A SIMPLIFIED MONODIMENSIONAL APPROACH FOR MODELING COUPLING BETWEEN RADIANT LIGHT TRANSFER AND GROWTH-KINETICS IN PHOTOBIOREACTORS

Local information is essential to photobioreactor modeling because of medium anisotropy in radiant light energy. Local available energy can be calculated using complex equations, applying the physical laws of radiative transfer and independently accounting for light absorption and scattering in the reactor. In this paper, these equations are simplified postulating monodimensional approximation for the radiation field. This simplification is established for rectangular, cylindrical and spherical coordinates, leading to simple analytical solutions for available radiant energy profiles inside the reactor.

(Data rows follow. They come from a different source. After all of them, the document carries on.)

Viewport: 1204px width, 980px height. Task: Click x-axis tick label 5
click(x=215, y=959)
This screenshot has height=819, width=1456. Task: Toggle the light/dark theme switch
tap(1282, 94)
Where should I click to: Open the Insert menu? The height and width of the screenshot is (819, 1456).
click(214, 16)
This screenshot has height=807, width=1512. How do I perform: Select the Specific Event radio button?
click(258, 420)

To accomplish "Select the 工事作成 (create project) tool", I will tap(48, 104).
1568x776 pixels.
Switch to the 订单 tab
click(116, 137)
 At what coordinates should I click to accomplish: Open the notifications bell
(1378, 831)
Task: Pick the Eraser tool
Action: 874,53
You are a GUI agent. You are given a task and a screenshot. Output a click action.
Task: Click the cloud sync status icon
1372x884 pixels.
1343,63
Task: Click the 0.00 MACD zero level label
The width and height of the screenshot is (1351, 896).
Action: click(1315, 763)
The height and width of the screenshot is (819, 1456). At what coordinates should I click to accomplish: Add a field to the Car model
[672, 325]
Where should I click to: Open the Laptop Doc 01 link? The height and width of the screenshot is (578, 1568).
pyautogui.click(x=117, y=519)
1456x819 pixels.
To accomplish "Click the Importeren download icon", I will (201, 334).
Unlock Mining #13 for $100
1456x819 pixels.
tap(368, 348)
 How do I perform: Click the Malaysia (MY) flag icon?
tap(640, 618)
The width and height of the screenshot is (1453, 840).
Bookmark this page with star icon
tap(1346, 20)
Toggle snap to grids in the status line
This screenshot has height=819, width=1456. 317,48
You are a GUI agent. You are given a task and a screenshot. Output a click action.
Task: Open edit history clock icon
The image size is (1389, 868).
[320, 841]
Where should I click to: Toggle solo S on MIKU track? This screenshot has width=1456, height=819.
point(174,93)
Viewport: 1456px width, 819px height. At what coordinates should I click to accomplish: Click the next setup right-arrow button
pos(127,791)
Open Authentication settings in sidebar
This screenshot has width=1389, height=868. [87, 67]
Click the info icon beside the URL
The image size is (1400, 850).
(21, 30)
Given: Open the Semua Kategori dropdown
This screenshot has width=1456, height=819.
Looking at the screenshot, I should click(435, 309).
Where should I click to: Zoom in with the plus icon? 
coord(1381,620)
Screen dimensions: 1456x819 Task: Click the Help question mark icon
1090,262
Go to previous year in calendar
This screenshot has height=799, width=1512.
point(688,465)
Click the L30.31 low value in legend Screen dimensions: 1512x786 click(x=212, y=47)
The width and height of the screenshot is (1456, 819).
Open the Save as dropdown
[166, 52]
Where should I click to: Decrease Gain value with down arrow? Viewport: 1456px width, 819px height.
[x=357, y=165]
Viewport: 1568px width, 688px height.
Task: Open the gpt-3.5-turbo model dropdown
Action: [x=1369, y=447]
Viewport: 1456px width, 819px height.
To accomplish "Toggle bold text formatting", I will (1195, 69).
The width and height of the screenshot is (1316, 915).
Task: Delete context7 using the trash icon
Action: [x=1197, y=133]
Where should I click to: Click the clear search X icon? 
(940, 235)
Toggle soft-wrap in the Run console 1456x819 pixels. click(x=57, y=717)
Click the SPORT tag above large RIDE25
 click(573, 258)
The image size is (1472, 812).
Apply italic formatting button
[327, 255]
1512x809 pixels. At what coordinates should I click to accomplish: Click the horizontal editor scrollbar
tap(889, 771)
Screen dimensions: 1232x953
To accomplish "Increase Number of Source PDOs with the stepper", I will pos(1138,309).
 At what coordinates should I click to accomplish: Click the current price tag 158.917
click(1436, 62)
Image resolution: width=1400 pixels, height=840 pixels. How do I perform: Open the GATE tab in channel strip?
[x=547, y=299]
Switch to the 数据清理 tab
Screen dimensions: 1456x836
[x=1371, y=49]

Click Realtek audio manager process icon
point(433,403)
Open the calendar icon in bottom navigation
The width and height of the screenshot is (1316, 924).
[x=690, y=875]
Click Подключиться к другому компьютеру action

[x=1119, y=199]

This approach provides a method of determining working illuminated volume defined as the photobioreactor volume with sufficient radiant light energy for microorganism growth. This enables the coupling between radiant light transfer and growth kinetics to be easily studied. Physical light transfer models are used to simulate volumetric biomass growth rates in a cylindrical photobioreactor with kinetic parameters obtained from batch cultures of the cyanobacterium Spirulina platensis in rectangular photoreactors. These calculations are compared with experimental data obtained on continuous cultures in a wide range of incident radiant energy fluxes. The model is found to have a good predictability and robustness.